### Assignment
Extract all lines from the data beneath that include the word "sidebar".

### Given data
__________________________________________________
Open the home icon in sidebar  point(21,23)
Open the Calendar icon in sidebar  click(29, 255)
__________________________________________________
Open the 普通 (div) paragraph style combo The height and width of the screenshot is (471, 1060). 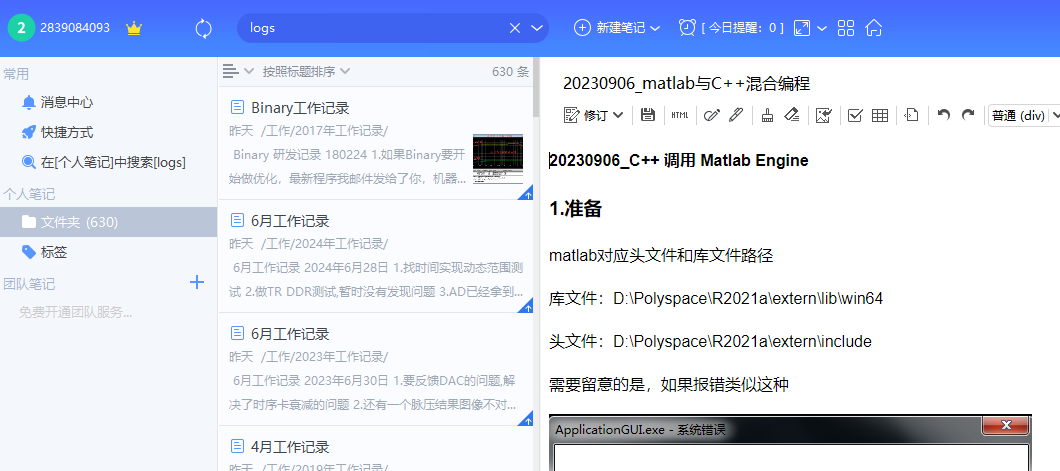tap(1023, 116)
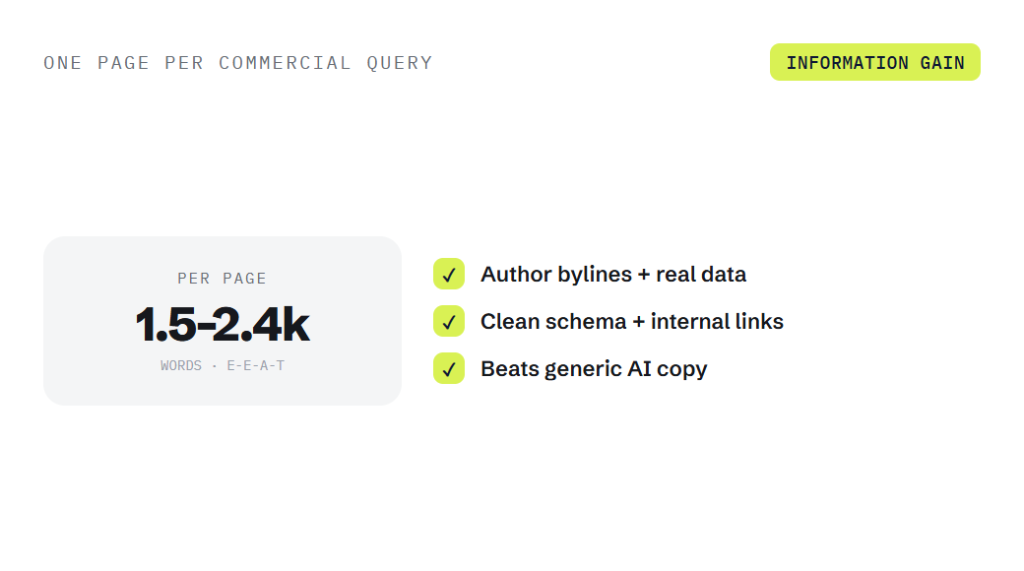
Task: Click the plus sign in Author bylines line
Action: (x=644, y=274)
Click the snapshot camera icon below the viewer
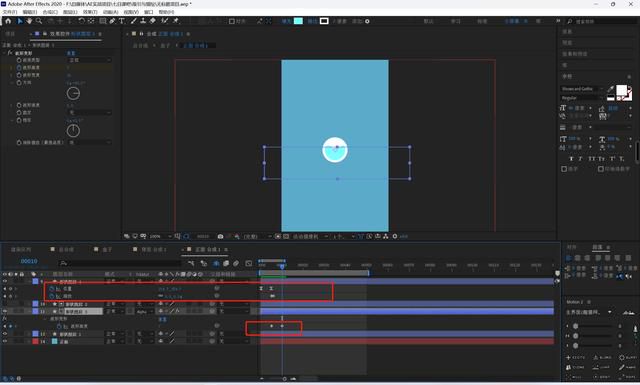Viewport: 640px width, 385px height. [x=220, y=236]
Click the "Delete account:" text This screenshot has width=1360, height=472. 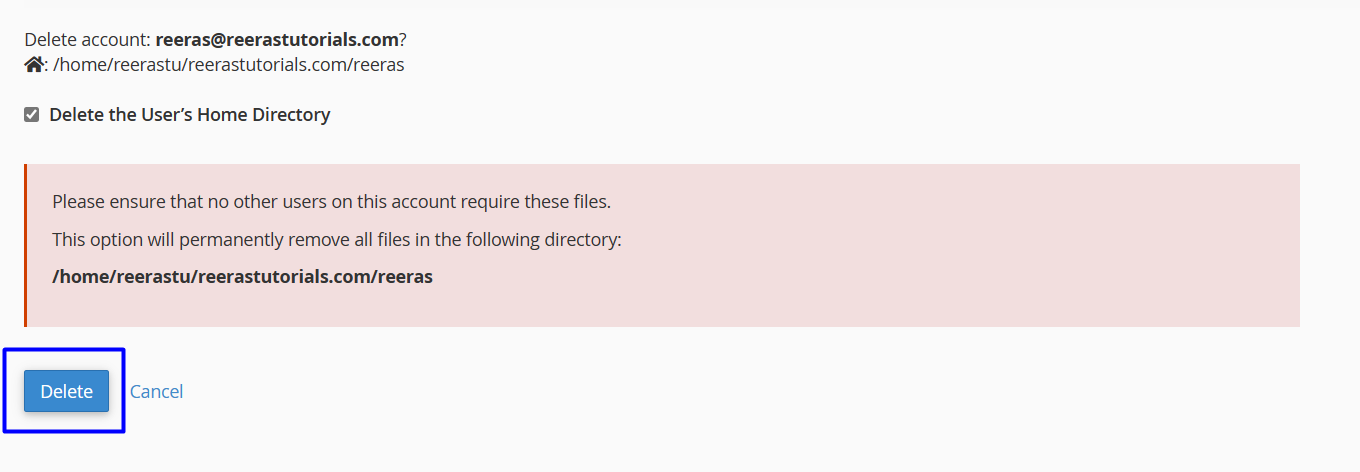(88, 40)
__________________________________________________
### Exercise output
Open the home icon in sidebar  point(21,23)
Open the Calendar icon in sidebar  click(29, 255)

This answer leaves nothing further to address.